Problem requirements -
Reproduce only this range: the line holding "1375x868 pixels." through the last line of the data below, both included, exactly, with no pictures.

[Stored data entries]

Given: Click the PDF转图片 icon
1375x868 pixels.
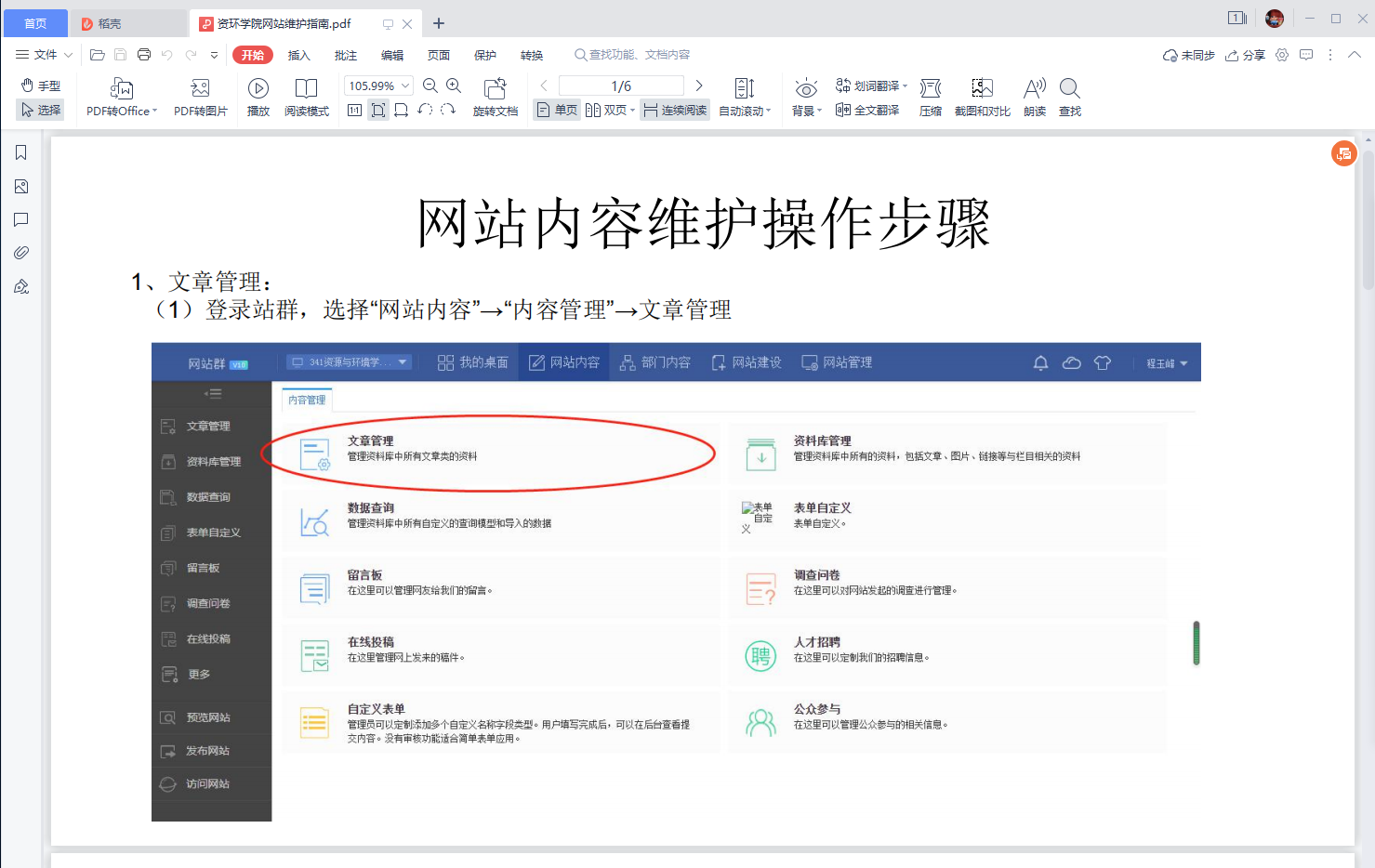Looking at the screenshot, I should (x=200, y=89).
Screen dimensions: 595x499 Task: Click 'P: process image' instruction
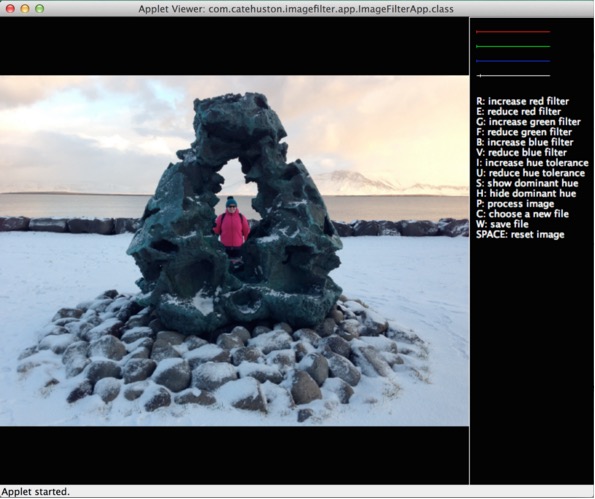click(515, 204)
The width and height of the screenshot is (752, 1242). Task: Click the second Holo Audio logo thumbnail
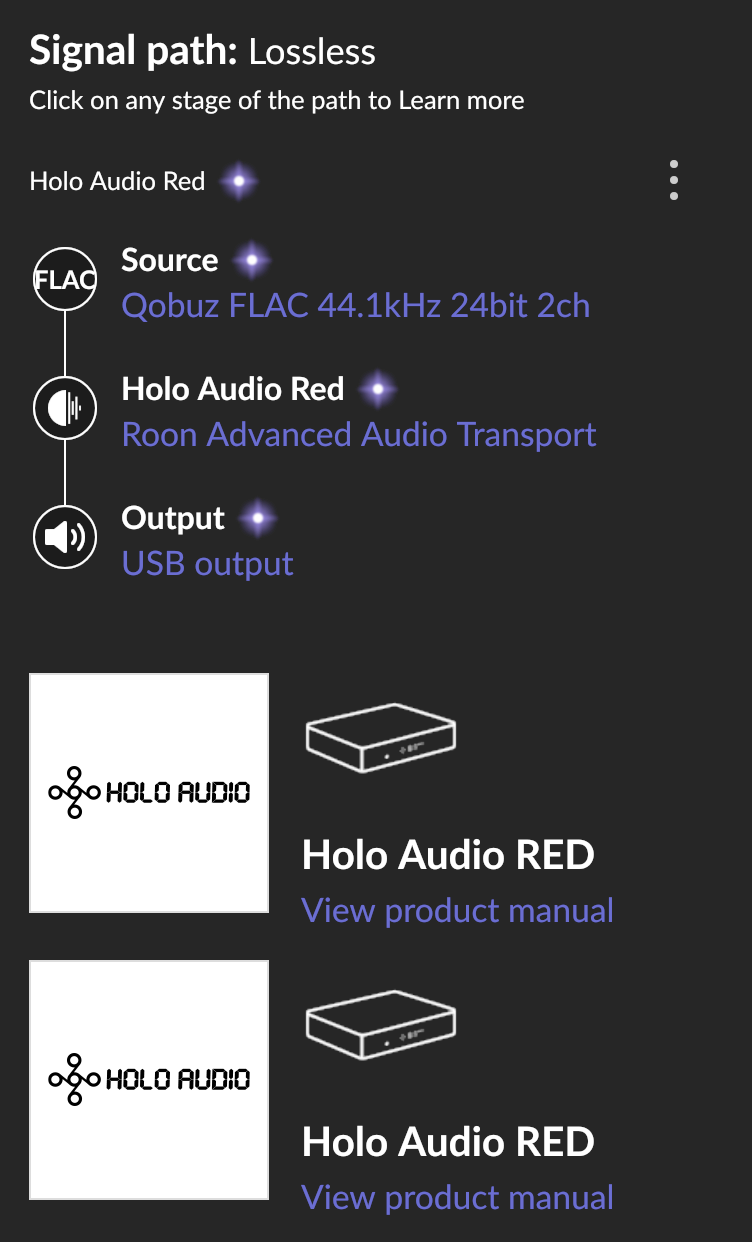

Output -
1375x868 pixels.
Looking at the screenshot, I should (x=200, y=89).
Screen dimensions: 595x499 Task: Click 'P: process image' instruction
click(515, 204)
The width and height of the screenshot is (752, 1242). Task: Click the second Holo Audio logo thumbnail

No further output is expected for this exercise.